Transportation experts warn that Musk has taken on a Herculean task.

"The viability of the business model is a significant hurdle probably only eclipsed by the complexity of the environmental review and the possibility of legal challenges," cautioned Juan Matute, associate director of UCLA Lewis Center and the Institute of Transportation Studies.

But Musk has a track record of accomplishing some feats. His auto company, Tesla, has made electric cars desirable, despite its issues keeping up with consumer demand. Meanwhile, SpaceX -- where Musk is also the CEO -- has created low-cost, reusable rockets.

 

According to a Boring Company spokesperson, the Los Angeles project will require no public funding. It is counting on decreased tunneling costs to fundamentally upend the economics of building and operating a transit system.

"It's refreshing that somebody has this idea," Clifton Hood, the author of 722 Miles: The Building of the Subways and How They Transformed New York, told CNN Tech. "It's been about 100 years since anyone thought about doing this. But it sounds like a fantasy."

UCLA's Matute said Hong Kong is the world's only transit system that doesn't require public subsidies to break even. It has the advantage of profits coming not from transportation, but from real estate development.

By not seeking public funding, The Boring Company is returning to the early days of subway systems. They were privately operated and built in new residential and commercial developments. This effort increased the value of developments, which made money for the businesspeople who owned the land and subways. When the Great Depression hit, governments stepped in and public funding became the norm.

So far, The Boring Company has completed a short tunnel segment by SpaceX's Los Angeles headquarters. It has applied for an excavation permit for a 6.5-mile route in Los Angeles, shown in red on the map below.

A spokeswoman with the city's Bureau of Engineering said it will review the application in the coming weeks and meet with the Boring Company to determine next steps.

"L.A. has always been a place where innovators come to build new ideas that can change our lives. Looking forward to exploring how Elon Musk's Boring Company could help us build a better future for our city," Mayor Eric Garcetti tweeted recently.

Spokesmen for the mayor and the Boring Company stressed that there would be a robust public discussion before moving forward. The Phase 2, roughly 60-mile tunnel network is a concept, not a finalized plan.

However, Matute cautions that the tunnels could become congested.
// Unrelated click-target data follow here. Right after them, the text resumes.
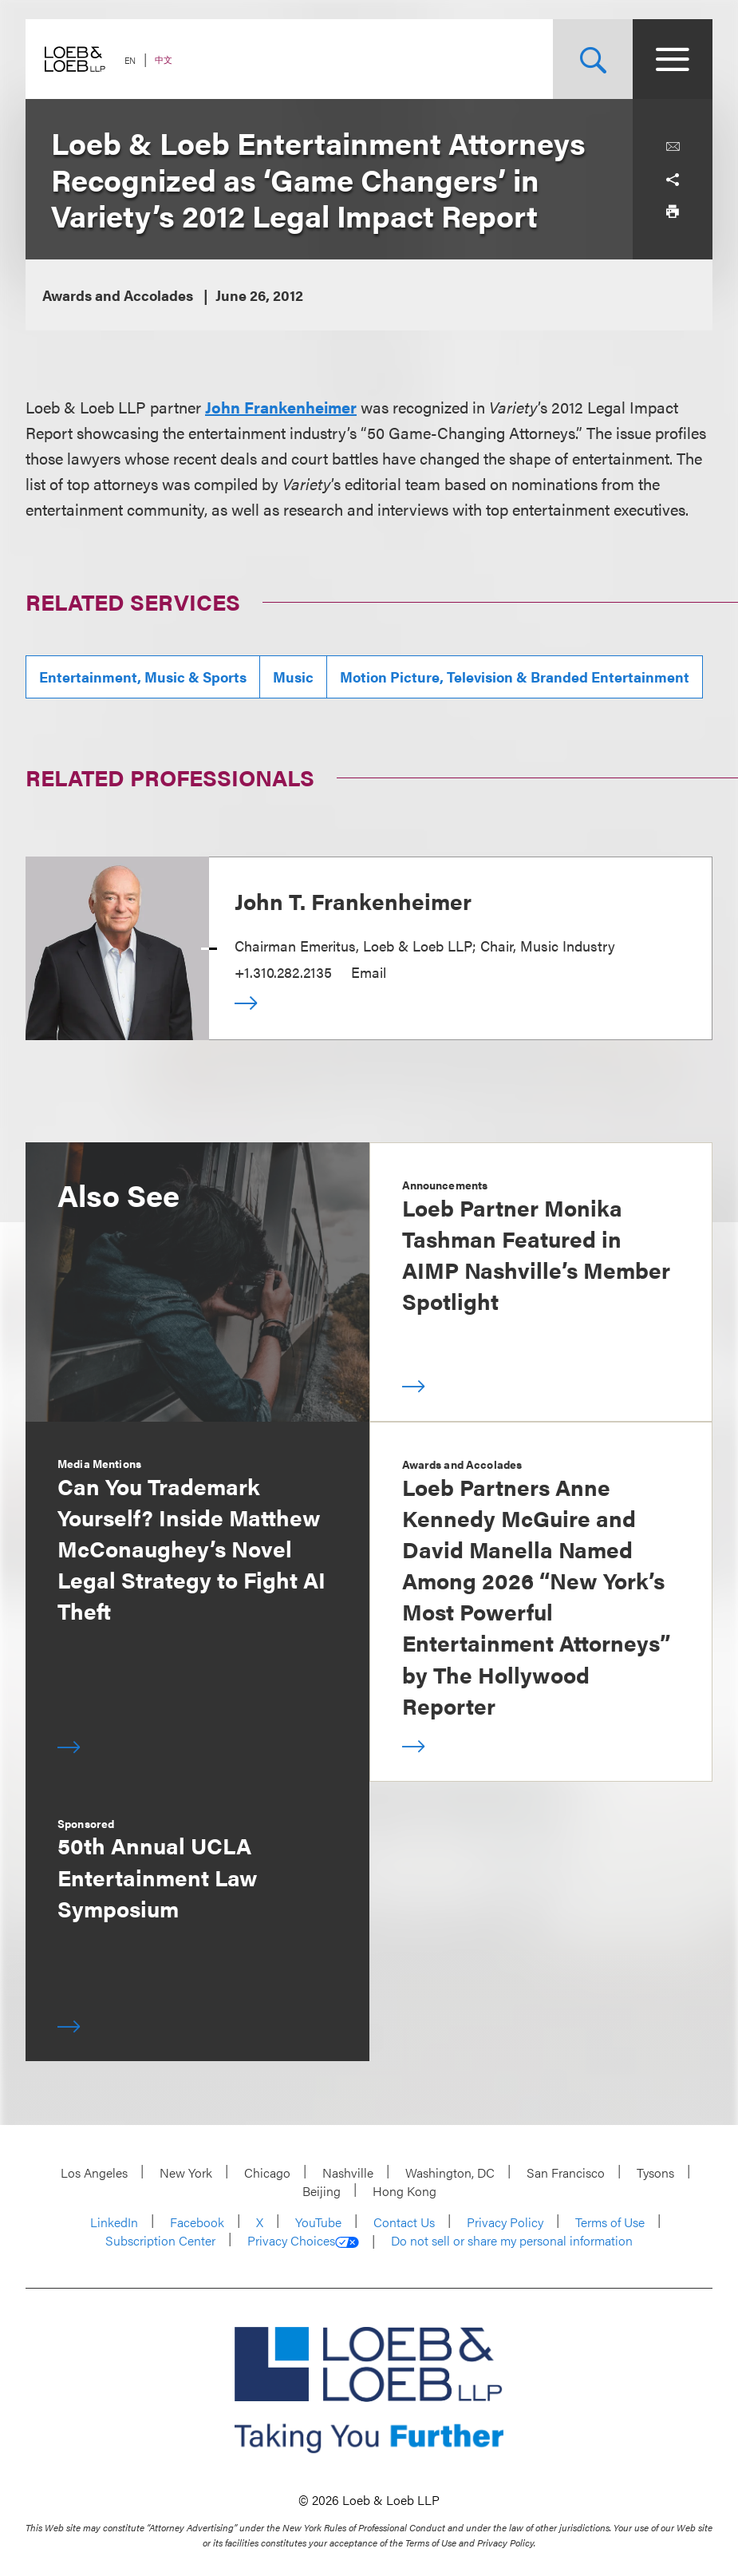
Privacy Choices (303, 2241)
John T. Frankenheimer (353, 900)
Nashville (347, 2172)
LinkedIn (114, 2222)
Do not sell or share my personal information (512, 2241)
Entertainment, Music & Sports (143, 677)
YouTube (318, 2222)
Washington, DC (450, 2172)
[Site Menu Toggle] (672, 59)
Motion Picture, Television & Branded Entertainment (514, 677)
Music (293, 677)
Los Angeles (94, 2172)
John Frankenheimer (281, 406)
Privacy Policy (505, 2222)
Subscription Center (160, 2240)
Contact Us (404, 2222)
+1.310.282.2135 (283, 972)
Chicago (267, 2172)
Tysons (655, 2172)
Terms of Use (610, 2222)
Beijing (321, 2191)
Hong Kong (404, 2191)
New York (186, 2172)
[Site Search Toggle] (593, 59)
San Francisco (566, 2172)
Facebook (197, 2222)
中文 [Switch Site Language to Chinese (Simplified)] (163, 59)
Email (368, 972)
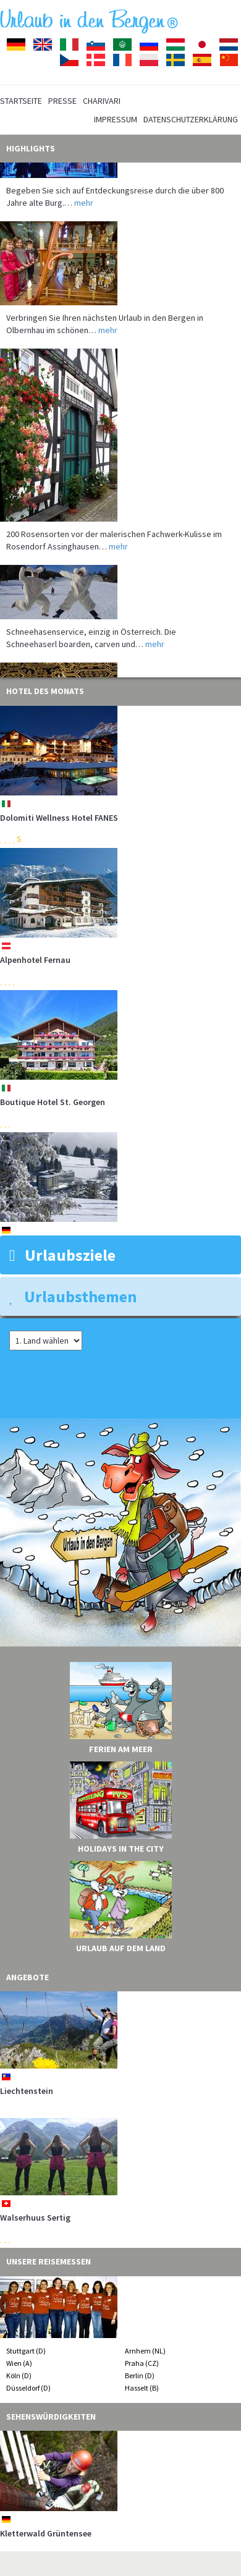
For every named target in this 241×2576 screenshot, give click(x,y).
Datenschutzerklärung (190, 119)
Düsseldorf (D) (28, 2387)
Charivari (101, 100)
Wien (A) (19, 2363)
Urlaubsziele (62, 1255)
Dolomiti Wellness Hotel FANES (59, 817)
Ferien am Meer (121, 1749)
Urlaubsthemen (73, 1296)
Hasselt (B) (142, 2387)
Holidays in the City (121, 1848)
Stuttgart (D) (26, 2350)
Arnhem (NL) (145, 2350)
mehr (83, 207)
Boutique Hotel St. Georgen (52, 1102)
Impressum (115, 119)
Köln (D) (19, 2375)
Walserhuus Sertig (35, 2217)
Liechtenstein (26, 2090)
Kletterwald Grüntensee (45, 2533)
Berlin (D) (139, 2375)
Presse (62, 100)
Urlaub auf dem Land (121, 1948)
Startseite (21, 100)
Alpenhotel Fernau (35, 959)
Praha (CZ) (142, 2363)
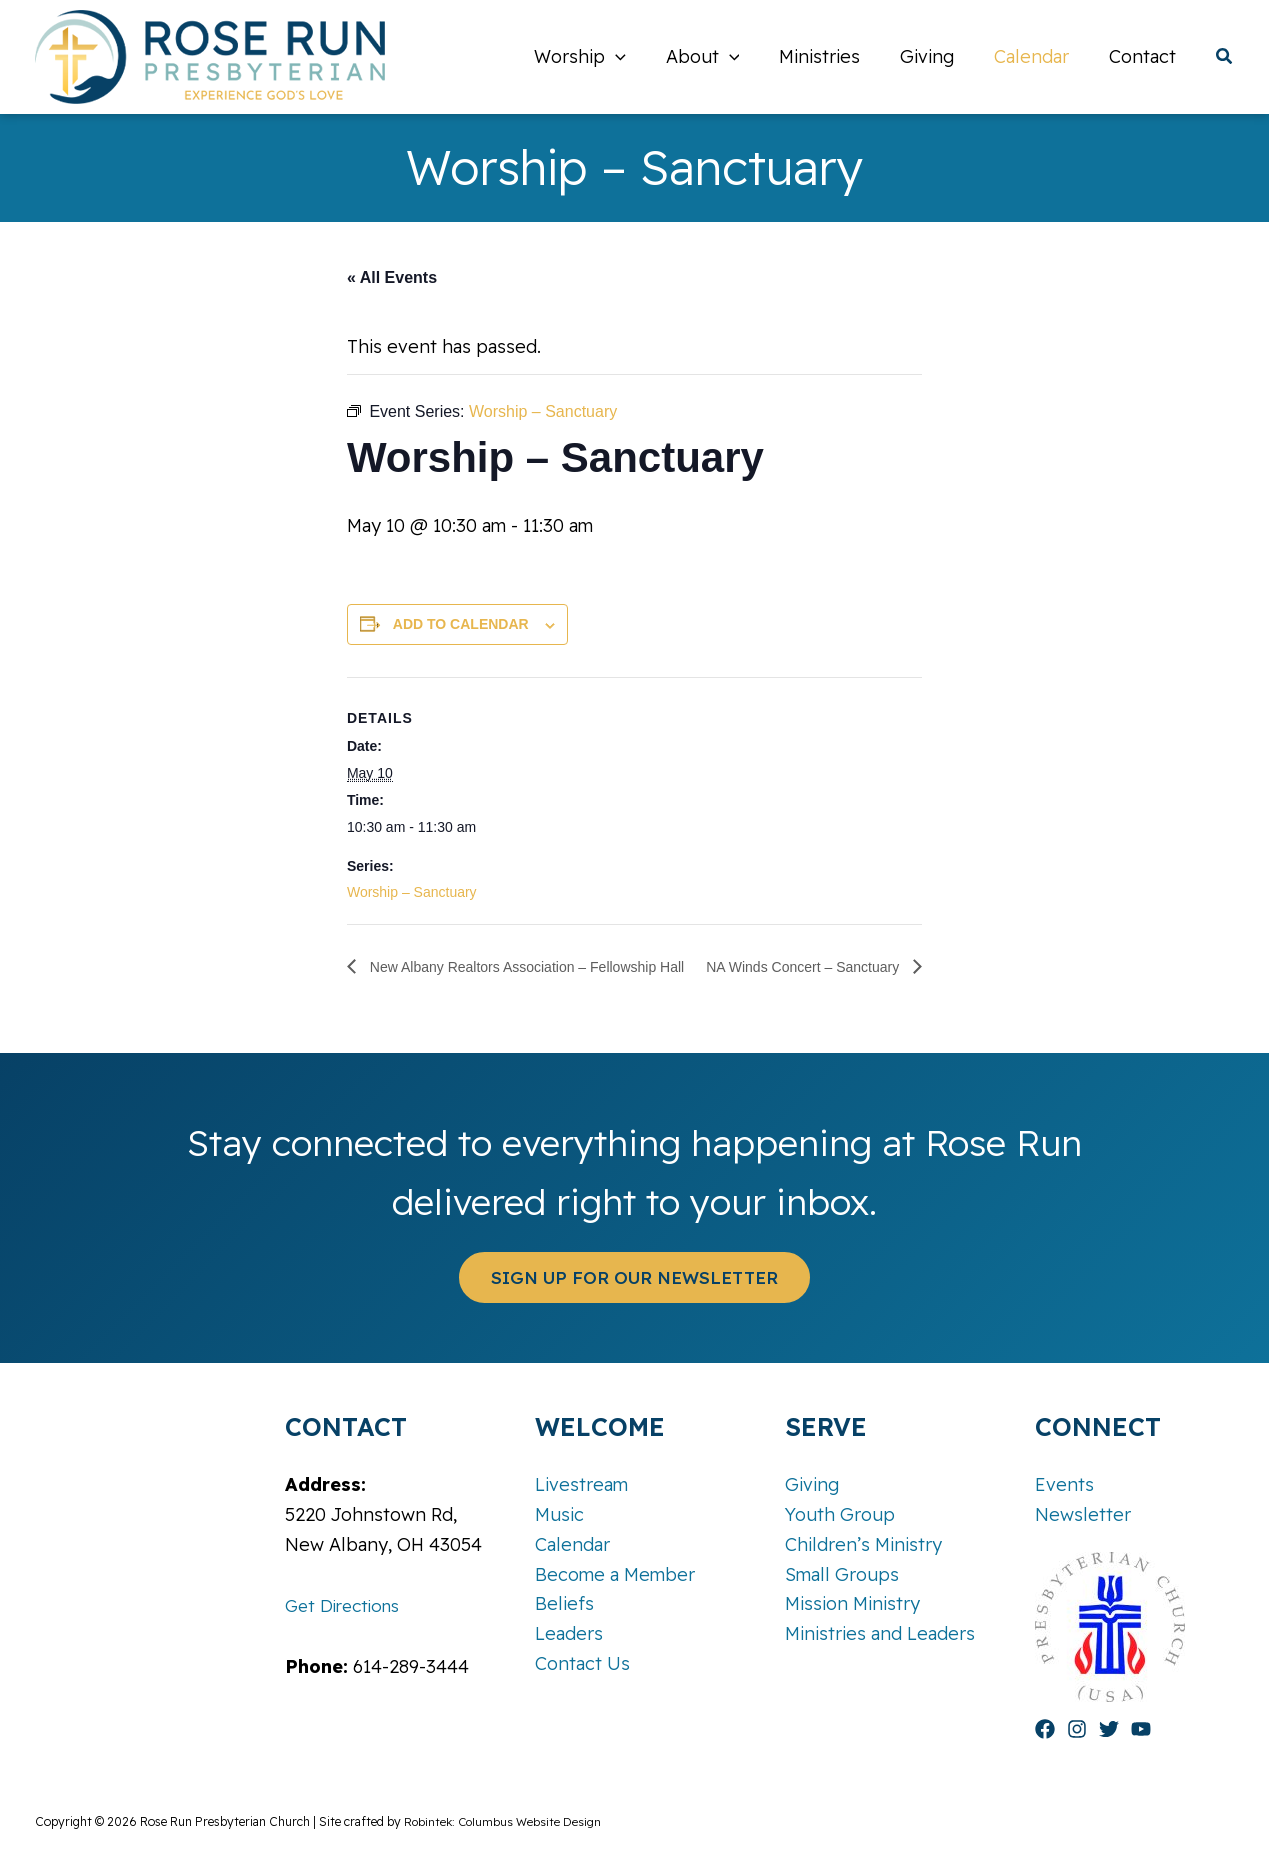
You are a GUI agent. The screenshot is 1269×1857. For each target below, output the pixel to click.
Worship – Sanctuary (375, 892)
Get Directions (347, 1605)
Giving (812, 1485)
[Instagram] (1077, 1729)
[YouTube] (1141, 1729)
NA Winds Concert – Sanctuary (827, 966)
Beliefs (564, 1603)
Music (559, 1514)
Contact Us (582, 1663)
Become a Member (615, 1574)
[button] (637, 57)
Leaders (569, 1633)
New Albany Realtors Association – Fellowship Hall (511, 966)
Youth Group (840, 1514)
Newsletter (1083, 1514)
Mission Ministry (852, 1603)
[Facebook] (1045, 1729)
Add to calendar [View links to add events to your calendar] (424, 624)
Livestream (581, 1485)
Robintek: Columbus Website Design (504, 1821)
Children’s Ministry (863, 1544)
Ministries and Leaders (880, 1633)
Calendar (572, 1544)
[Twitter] (1109, 1729)
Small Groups (842, 1574)
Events (1064, 1485)
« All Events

Loop will use a lift to deliver vehicles from the tunnels to surface-level streets.

But if these streets are ever congested, there may be no space to place vehicles, triggering a line in the tunnel.

Traditional subway systems don't face this problem, as dedicated underground stations provide a place for people to board and exit trains.

Yonah Freemark -- the founder of The Transport Politic, a website tracking public transportation -- warned that the impact of Musk's Loop on existing transportation systems needs to be understood. Tunnels might make vehicle transportation more appealing, causing increased traffic on roads and near stations.

It's also unclear if Loop will connect with Los Angeles's existing mass transit systems.

"We're all in a bit of darkness about what's going on," Freemark said. "Putting some lines on a map is not being open about your plans."